── Exercise data ──

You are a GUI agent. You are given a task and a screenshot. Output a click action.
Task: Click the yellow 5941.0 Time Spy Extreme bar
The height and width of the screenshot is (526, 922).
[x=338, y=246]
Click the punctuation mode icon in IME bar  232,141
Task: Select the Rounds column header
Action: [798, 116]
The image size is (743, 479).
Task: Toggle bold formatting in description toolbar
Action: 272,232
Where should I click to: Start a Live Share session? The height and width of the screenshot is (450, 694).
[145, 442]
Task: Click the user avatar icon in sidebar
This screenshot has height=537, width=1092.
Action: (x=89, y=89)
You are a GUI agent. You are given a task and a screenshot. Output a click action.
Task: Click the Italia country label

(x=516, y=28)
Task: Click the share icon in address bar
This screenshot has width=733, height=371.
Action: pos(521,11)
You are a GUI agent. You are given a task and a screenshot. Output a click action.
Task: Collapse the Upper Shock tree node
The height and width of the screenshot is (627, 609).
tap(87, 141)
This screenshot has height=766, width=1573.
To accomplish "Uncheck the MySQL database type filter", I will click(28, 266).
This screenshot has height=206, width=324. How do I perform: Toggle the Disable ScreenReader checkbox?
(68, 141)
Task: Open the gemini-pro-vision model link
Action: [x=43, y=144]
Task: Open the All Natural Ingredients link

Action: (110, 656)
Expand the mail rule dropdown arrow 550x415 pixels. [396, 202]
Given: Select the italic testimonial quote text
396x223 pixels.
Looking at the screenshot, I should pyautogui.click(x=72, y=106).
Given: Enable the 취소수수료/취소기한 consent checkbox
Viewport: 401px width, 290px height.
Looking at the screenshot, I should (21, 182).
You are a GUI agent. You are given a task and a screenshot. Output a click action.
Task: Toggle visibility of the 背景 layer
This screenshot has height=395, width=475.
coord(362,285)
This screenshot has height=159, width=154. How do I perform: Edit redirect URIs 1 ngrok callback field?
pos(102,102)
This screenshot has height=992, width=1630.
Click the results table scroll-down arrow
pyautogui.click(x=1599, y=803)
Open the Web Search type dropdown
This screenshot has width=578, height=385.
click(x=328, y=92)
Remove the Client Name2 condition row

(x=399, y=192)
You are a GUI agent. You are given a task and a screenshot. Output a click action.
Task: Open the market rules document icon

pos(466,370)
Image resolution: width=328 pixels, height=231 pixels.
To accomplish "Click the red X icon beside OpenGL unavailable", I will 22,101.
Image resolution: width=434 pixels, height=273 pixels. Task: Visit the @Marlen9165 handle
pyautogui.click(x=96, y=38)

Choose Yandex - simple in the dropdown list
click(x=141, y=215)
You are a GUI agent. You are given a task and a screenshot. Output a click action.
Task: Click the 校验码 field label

───

▶ [What the task requires]: Retype the records in full. Keep every line identical to the original.

▶ [Result of this exercise]:
You are a GUI agent. You are given a task and a screenshot. Output a click action.
Task: Click the yellow 5941.0 Time Spy Extreme bar
The height and width of the screenshot is (526, 922).
[x=338, y=246]
Click the punctuation mode icon in IME bar  232,141
Task: Select the Rounds column header
Action: [798, 116]
The image size is (743, 479).
Task: Toggle bold formatting in description toolbar
Action: 272,232
Where should I click to: Start a Live Share session? The height and width of the screenshot is (450, 694).
[145, 442]
Task: Click the user avatar icon in sidebar
This screenshot has height=537, width=1092.
Action: (x=89, y=89)
You are a GUI agent. You are given a task and a screenshot. Output a click action.
Task: Click the Italia country label

(x=516, y=28)
Task: Click the share icon in address bar
This screenshot has width=733, height=371.
Action: pos(521,11)
You are a GUI agent. You are given a task and a screenshot. Output a click action.
Task: Collapse the Upper Shock tree node
The height and width of the screenshot is (627, 609).
tap(87, 141)
This screenshot has height=766, width=1573.
To accomplish "Uncheck the MySQL database type filter", I will click(28, 266).
This screenshot has height=206, width=324. How do I perform: Toggle the Disable ScreenReader checkbox?
(68, 141)
Task: Open the gemini-pro-vision model link
Action: [x=43, y=144]
Task: Open the All Natural Ingredients link

Action: (110, 656)
Expand the mail rule dropdown arrow 550x415 pixels. [396, 202]
Given: Select the italic testimonial quote text
396x223 pixels.
Looking at the screenshot, I should pyautogui.click(x=72, y=106).
Given: Enable the 취소수수료/취소기한 consent checkbox
Viewport: 401px width, 290px height.
Looking at the screenshot, I should (21, 182).
You are a GUI agent. You are given a task and a screenshot. Output a click action.
Task: Toggle visibility of the 背景 layer
This screenshot has height=395, width=475.
coord(362,285)
This screenshot has height=159, width=154. How do I perform: Edit redirect URIs 1 ngrok callback field?
pos(102,102)
This screenshot has height=992, width=1630.
Click the results table scroll-down arrow
pyautogui.click(x=1599, y=803)
Open the Web Search type dropdown
This screenshot has width=578, height=385.
click(x=328, y=92)
Remove the Client Name2 condition row

(x=399, y=192)
You are a GUI agent. You are given a task and a screenshot. Output a click action.
Task: Open the market rules document icon

pos(466,370)
Image resolution: width=328 pixels, height=231 pixels.
To accomplish "Click the red X icon beside OpenGL unavailable", I will 22,101.
Image resolution: width=434 pixels, height=273 pixels. Task: Visit the @Marlen9165 handle
pyautogui.click(x=96, y=38)

Choose Yandex - simple in the dropdown list
click(x=141, y=215)
You are a GUI agent. You are given a task and a screenshot. Output a click action.
Task: Click the 校验码 field label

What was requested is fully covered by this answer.